Des femmes ayant fui al-Fashir, au Darfour, dénoncent des violences extrêmes : meurtres de civils, viols systématiques et disparitions d’enfants, après la prise de la ville par les Forces de soutien rapide (FSR), une milice paramilitaire, selon ONU Femmes.
La chute de la ville le 26 octobre a marqué le contrôle total des FSR sur la région. Des survivants racontent à Reuters des exécutions dans les rues et des attaques de drones, tandis que la population vit dans la peur et la famine.
« Des femmes ont été séparées de leurs enfants ou victimes de viols. Le corps des femmes est devenu un champ de bataille », déplore Anna Mutavati, ONU Femmes.

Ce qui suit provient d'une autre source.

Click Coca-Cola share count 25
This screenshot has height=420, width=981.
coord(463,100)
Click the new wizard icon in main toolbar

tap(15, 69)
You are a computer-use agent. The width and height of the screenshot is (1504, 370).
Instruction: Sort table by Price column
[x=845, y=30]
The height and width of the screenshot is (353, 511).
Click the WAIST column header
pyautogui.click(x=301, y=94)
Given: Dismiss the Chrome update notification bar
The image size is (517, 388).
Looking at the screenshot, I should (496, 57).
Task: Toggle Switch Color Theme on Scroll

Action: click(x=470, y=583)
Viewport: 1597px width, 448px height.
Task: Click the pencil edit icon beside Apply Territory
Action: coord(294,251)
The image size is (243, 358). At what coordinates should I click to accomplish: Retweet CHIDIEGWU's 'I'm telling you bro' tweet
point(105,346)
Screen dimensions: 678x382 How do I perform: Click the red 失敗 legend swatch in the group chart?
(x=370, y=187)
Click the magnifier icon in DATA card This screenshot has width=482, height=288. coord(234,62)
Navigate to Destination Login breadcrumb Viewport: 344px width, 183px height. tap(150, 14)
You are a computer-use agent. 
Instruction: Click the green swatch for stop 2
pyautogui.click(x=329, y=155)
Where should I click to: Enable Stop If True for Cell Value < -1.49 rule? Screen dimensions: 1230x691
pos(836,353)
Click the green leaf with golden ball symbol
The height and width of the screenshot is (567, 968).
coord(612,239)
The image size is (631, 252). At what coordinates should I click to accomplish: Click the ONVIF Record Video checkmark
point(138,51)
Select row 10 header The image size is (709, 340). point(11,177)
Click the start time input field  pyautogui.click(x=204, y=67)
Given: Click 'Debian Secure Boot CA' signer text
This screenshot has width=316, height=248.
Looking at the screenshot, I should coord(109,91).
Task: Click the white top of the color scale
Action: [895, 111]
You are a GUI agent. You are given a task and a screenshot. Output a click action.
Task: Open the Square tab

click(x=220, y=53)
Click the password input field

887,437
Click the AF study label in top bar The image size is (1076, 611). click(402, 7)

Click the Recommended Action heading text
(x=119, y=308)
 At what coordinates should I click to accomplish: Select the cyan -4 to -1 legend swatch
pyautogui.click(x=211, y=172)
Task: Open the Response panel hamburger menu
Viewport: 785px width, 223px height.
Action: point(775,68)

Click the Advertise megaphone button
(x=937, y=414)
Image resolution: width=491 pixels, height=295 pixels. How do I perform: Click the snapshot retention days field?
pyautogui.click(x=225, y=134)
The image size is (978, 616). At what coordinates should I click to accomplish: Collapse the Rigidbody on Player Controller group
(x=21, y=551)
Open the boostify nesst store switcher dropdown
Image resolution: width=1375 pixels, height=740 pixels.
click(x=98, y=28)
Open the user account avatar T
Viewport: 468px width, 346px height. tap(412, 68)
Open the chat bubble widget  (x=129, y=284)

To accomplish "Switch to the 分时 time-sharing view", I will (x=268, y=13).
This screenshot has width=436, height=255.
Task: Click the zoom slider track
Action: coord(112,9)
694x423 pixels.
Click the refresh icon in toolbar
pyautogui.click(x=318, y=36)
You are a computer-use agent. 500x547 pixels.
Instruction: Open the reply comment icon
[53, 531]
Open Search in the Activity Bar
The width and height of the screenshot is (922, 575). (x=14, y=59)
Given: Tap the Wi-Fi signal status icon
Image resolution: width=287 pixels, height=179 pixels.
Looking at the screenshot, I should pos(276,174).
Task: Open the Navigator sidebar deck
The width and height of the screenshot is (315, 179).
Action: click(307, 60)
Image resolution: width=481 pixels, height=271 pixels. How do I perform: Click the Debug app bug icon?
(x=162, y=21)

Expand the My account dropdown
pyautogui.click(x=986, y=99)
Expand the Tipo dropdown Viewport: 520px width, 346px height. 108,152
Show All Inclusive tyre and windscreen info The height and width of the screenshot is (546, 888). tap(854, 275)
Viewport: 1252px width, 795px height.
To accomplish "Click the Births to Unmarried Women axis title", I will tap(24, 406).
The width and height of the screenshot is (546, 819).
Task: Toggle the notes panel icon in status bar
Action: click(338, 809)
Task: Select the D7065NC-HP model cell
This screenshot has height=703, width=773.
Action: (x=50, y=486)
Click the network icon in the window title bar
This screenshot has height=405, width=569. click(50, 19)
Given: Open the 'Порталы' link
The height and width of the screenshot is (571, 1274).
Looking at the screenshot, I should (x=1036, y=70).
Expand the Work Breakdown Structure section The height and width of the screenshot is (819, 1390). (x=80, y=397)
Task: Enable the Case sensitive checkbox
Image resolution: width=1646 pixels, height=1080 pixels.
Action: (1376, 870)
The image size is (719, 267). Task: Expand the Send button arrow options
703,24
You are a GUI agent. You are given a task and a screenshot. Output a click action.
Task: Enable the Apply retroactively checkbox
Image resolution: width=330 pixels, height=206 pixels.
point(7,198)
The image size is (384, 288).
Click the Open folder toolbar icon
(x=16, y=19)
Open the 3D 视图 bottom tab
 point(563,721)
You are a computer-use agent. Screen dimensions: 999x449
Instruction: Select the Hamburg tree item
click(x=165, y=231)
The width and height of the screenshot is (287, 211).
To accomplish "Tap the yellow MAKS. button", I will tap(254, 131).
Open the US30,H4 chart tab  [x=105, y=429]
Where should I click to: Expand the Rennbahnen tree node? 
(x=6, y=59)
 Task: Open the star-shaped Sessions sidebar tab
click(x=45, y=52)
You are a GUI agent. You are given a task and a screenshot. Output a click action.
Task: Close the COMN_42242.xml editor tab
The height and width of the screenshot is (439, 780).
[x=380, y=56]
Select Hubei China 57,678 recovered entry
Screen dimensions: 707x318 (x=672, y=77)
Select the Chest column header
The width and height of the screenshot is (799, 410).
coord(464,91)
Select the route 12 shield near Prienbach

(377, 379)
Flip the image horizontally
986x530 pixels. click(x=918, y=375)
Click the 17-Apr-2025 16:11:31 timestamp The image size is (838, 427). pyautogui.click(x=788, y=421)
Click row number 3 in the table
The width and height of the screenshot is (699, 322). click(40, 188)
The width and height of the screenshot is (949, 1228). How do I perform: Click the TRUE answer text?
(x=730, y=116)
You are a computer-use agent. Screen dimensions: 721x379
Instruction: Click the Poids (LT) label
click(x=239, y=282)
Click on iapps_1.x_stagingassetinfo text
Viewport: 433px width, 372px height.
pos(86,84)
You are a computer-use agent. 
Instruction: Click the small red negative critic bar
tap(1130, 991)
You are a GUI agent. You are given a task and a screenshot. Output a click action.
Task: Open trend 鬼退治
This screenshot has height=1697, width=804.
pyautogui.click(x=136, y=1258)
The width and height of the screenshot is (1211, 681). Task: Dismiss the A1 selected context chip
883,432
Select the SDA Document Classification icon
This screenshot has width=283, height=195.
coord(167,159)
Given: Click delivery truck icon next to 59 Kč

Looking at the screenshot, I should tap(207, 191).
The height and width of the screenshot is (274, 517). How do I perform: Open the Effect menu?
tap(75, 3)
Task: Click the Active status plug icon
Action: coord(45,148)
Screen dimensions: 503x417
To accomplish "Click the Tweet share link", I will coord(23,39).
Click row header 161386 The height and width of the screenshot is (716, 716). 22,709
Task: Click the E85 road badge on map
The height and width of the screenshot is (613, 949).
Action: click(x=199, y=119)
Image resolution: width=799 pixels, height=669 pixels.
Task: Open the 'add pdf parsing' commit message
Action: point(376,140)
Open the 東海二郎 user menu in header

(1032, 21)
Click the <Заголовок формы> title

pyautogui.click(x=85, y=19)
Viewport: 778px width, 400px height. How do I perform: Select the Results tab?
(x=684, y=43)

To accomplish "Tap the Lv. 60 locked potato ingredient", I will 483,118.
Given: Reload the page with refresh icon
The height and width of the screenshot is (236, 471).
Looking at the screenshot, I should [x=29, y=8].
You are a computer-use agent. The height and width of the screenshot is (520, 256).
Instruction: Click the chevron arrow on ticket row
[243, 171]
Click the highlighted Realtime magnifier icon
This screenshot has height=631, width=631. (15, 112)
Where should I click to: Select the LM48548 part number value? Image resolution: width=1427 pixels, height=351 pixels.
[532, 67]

Dans le Darfour, 11 millions de femmes et de filles souffrent d’insécurité alimentaire. Beaucoup risquent des violences lorsqu’elles cherchent de quoi se nourrir, certaines se contentant de feuilles et de baies sauvages.
Depuis fin octobre, 82 000 personnes ont fui al-Fashir, mais 150 000 à 200 000 civils restent piégés dans la ville, selon l’ONU, qui craint la poursuite des violences, exécutions sommaires et attaques à caractère ethnique.